Magnus Bormark, a long-time Norwegian rock guitarist, said his band is used to releasing music with little promotion. So nothing could have prepared him for the onslaught of attention since his band Gåte was chosen to represent Norway at this year's Eurovision Song Contest.
Bollmark said the phone never stops ringing. Not just calls from mainstream media reporters, but also from independent bloggers, YouTubers and podcast hosts who provide non-stop Eurovision gossip, behind-the-scenes drama and competition news to Eurovision enthusiasts. He says he's receiving a phone call. .
Once a year, casual Eurovision viewers can watch artists representing 37 countries compete in the world's most-watched cultural event. But for true fans, Eurovision is a year-round pop music extravaganza, with winners determined by viewer votes and a jury of music industry experts, so the fan media hype is all about those artists. will help increase your visibility.
The rise of websites and social media accounts dedicated to Eurovision news has increased the scale and influence of non-traditional media organizations such as fan sites, podcasts, newsletters, new video formats and publications specializing in niche interests. It follows broader trends in growing media.
A report released last year by the Reuters Institute for Journalism found that users of TikTok, Instagram and Snapchat pay more attention to social media personalities, influencers and celebrities than journalists for news.
“Some people are sitting in their bedrooms obsessively watching Eurovision, and all of a sudden they have 40,000 followers,” Bollmark said.
Wiwibloggs, one of the most followed Eurovision news sites, was founded by William Lee Adams, a Vietnamese-American journalist working for the BBC.
“Fan media has been kind of holding their breath all year, because they know this topic is under-covered,” Adams said. The site's YouTube channel received more than 20 million views last year. “This is the World Cup of music, the Olympics on steroids, and it's worth watching.”
A lot has changed since Adams founded the site 15 years ago. At the 2012 Eurovision Song Contest in Baku, Azerbaijan, Ms. Adams, along with a friend wearing hot pink pants and a tight white shirt, was among the few representatives of traditional media outlets in the media room. He said he was one of those who were not.
“Things snowballed from there,” he said. Currently, Wiwibloggs has a volunteer staff of over 40 writers, editors, videographers and graphic designers from 30 countries.
This year, around 300 fan media members representing around 200 publications, social media channels and podcasts have signed up to cover the Eurovision final in Malmö, Sweden. An additional 200 fan journalists will have access to the tournament's online media room, according to the European Broadcasting Union (EBU), which oversees the event. More than 750 journalists from traditional media are expected to participate, including one reporter from the New York Times.

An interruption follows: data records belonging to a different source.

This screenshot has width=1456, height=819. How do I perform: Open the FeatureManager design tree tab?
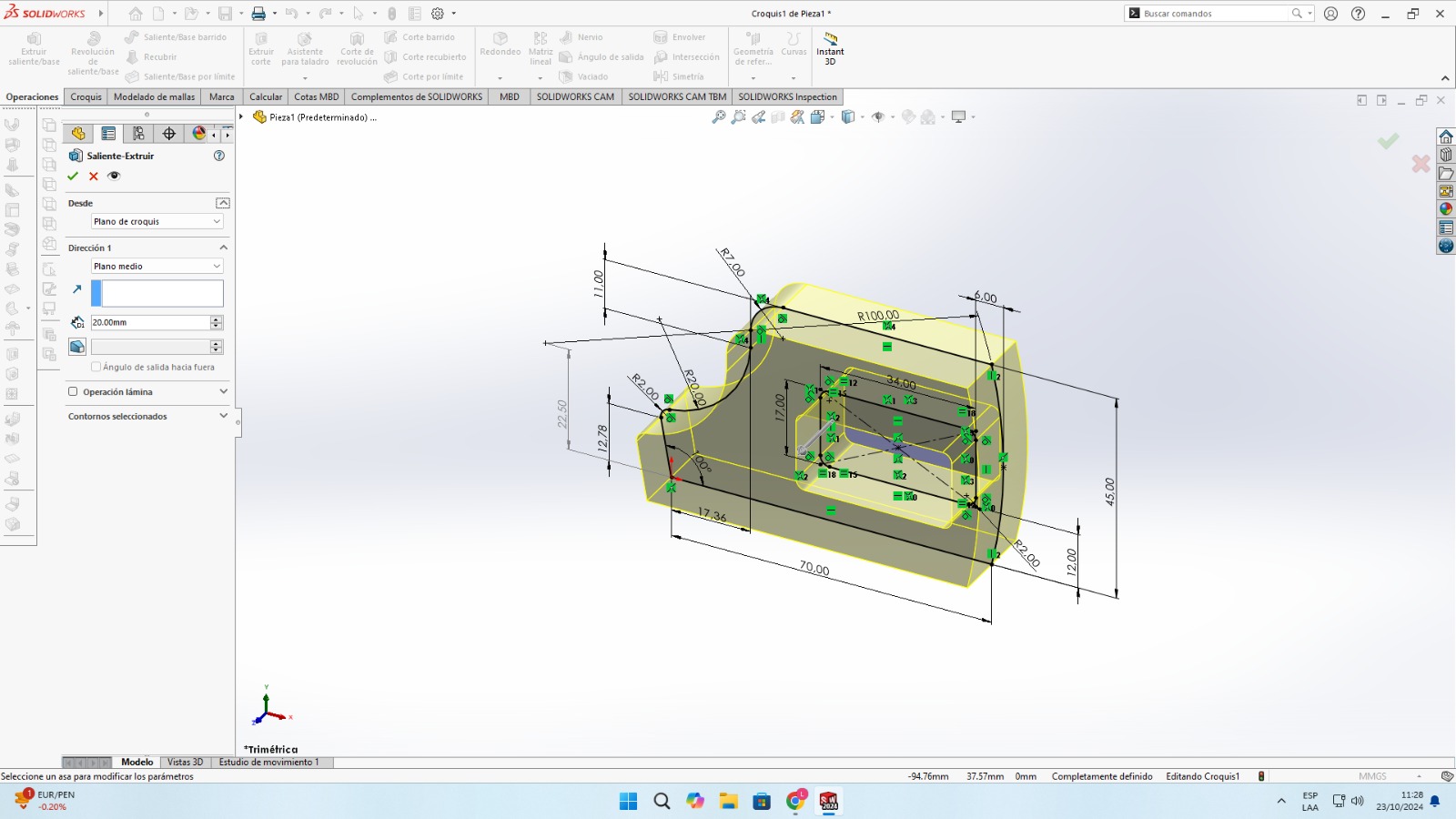point(78,134)
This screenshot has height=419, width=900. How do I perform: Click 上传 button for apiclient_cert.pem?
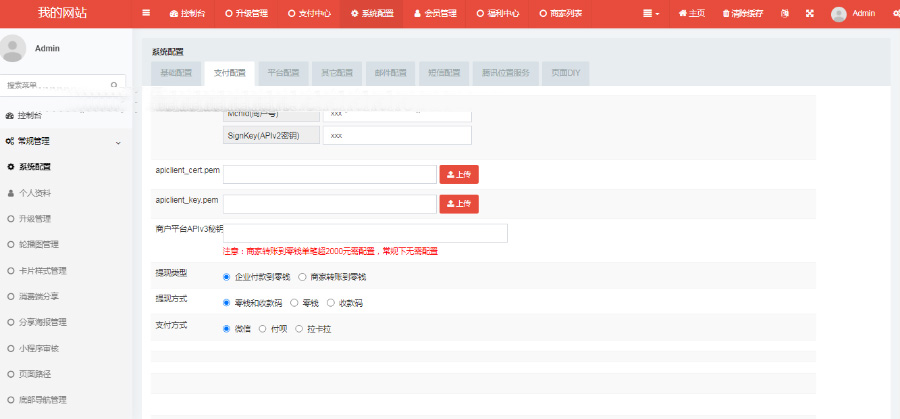pyautogui.click(x=459, y=174)
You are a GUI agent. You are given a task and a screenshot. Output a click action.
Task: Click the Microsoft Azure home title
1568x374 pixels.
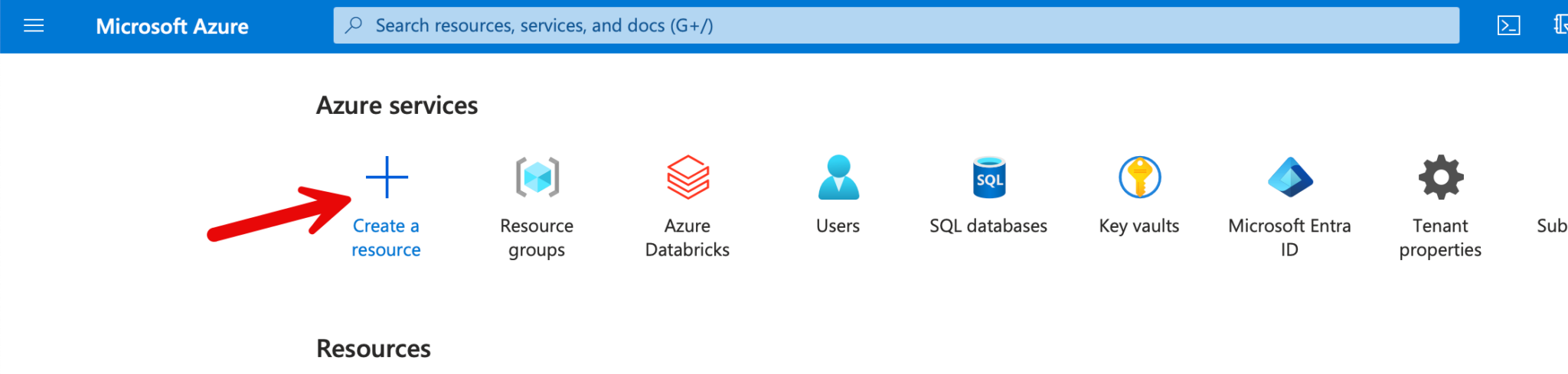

Alecia Lucas, a Eurovision commentator from the Washington, D.C., area, started her YouTube channel in 2015 as a way to find people who are passionate about Eurovision, but she said this isn't easy for Americans. As the audience has grown, so has the role of bloggers in setting the tone for conversations about artists, she said.
“We will start beating the drum faster than EBU to bring Eurovision back into the zeitgeist and highlight noteworthy moments,” said Lucas, who uses the name Alecia Michel on his YouTube channel said. She records content at 6 a.m. before her daughter wakes up and edits the videos after finishing her day job of handling union communications.
Eurovision commentator Gabe Milne uses his time outside of his day job at London City Hall to create videos for his YouTube channel. “I often work there for eight or nine hours, go home, and then do six or seven hours of research to get everything ready,” he says. Compared to past years, “we're seeing a lot more professional content,” he said.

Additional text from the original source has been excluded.